Long non-coding RNAs (lncRNAs) represent a huge reservoir of potential cancer targets. Such “onco-lncRNAs” have resisted traditional RNAi methods, but CRISPR-Cas9 genome editing now promises functional screens at high throughput and low cost. The unique biology of lncRNAs demands screening strategies distinct from protein-coding genes. The first such screens have identified hundreds of onco-lncRNAs promoting cell proliferation and drug resistance. Ongoing developments will further improve screen performance and translational relevance. Researchers from the University of Bern highlight the potential of CRISPR screening technology for discovering new onco-lncRNAs, and to guide molecular oncologists wishing to apply it to their cancer of interest.

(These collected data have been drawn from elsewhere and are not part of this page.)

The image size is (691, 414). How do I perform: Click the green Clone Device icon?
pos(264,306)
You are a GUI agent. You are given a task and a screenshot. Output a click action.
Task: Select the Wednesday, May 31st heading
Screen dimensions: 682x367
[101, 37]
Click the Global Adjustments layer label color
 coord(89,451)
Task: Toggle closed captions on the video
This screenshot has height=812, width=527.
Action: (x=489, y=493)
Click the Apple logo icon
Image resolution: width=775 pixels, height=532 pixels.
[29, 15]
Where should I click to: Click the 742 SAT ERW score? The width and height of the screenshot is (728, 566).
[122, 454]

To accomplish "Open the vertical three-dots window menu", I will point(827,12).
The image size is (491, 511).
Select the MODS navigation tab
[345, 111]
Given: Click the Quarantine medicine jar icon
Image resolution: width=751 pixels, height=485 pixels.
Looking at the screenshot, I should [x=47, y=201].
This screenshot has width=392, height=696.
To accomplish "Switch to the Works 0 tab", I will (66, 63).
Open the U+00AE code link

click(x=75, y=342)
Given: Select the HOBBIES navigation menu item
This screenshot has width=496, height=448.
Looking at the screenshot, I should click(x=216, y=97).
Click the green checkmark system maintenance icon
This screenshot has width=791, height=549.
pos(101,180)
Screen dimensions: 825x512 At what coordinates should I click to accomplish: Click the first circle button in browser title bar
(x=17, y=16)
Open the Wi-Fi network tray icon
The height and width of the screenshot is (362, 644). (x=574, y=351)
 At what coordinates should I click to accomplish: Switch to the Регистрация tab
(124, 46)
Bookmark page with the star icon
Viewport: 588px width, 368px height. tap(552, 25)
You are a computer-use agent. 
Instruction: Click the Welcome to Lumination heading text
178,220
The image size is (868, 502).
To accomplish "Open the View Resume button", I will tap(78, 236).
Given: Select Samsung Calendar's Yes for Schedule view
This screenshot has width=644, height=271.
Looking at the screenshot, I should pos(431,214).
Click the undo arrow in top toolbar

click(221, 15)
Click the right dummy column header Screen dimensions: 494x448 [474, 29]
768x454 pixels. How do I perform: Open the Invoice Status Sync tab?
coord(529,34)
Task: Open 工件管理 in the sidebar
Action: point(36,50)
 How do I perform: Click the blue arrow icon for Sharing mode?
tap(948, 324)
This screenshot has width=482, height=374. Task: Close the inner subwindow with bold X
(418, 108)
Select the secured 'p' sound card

Pooled Screening Workflow of the CRISPR-Del Approach for lncRNAs
(A) Library construction. A pooled oligonucleotide library of pgRNAs is designed, targeting promoters of 1,000 lncRNAs with n = 10 independent constructs. Here the perturbation is CRISPRdel, but the same workflow also applies for CRISPRi/a, which only differ in employing one sgRNA rather than a pair (represented by scissors). The resulting library of 103 unique sequences are synthesized as on oligonucleotide pool, cloned into a vector backbone, and used to produce infectious lentivirus. (B) Stable cell line production. Cells stably expressing Cas9/dCas9 are established by transfection or infection, and selected by antibiotics to remove non-expressing cells. (C) Screening. Stable cells are infected with the lentivirus pool, at a low multiplicity of infction (MOI, 0.3), so that the majority of cells receive one single genomically inserted library sequence. After antibiotic selection to remove uninfected cells, cells are subjected to the phenotypic assay, which separates those displaying phenotype of interest (Pheno+) from the rest (Pheno ). Finally, cell populations are harvested and stored. It is crucial to maintain sufficient coverage of the library at every point in the protocol, so that each library sequence is represented by a large number of individual cells, and no bottlenecks occur that could randomly eliminate certain library sequences. (D) PCR amplification. Genomic DNA is purified, and PCR used to amplify lentivirally inserted sgRNAs. PCR primers contain adaptamers and barcodes, in yellow and blue, respectively, needed for the subsequent NGS sequencing. The PCR product is sequenced and mapped to the library design, in order to count the instances of each library sequence. (E) Sequencing, read alignment and statistical analysis. Three different lncRNAs are shown, each represented by three unique sgRNAs. In the example, NGS reads are represented by colored bars. Examples of neutral (in gray), depleted (in red) and enriched (in green) lncRNAs, are provided.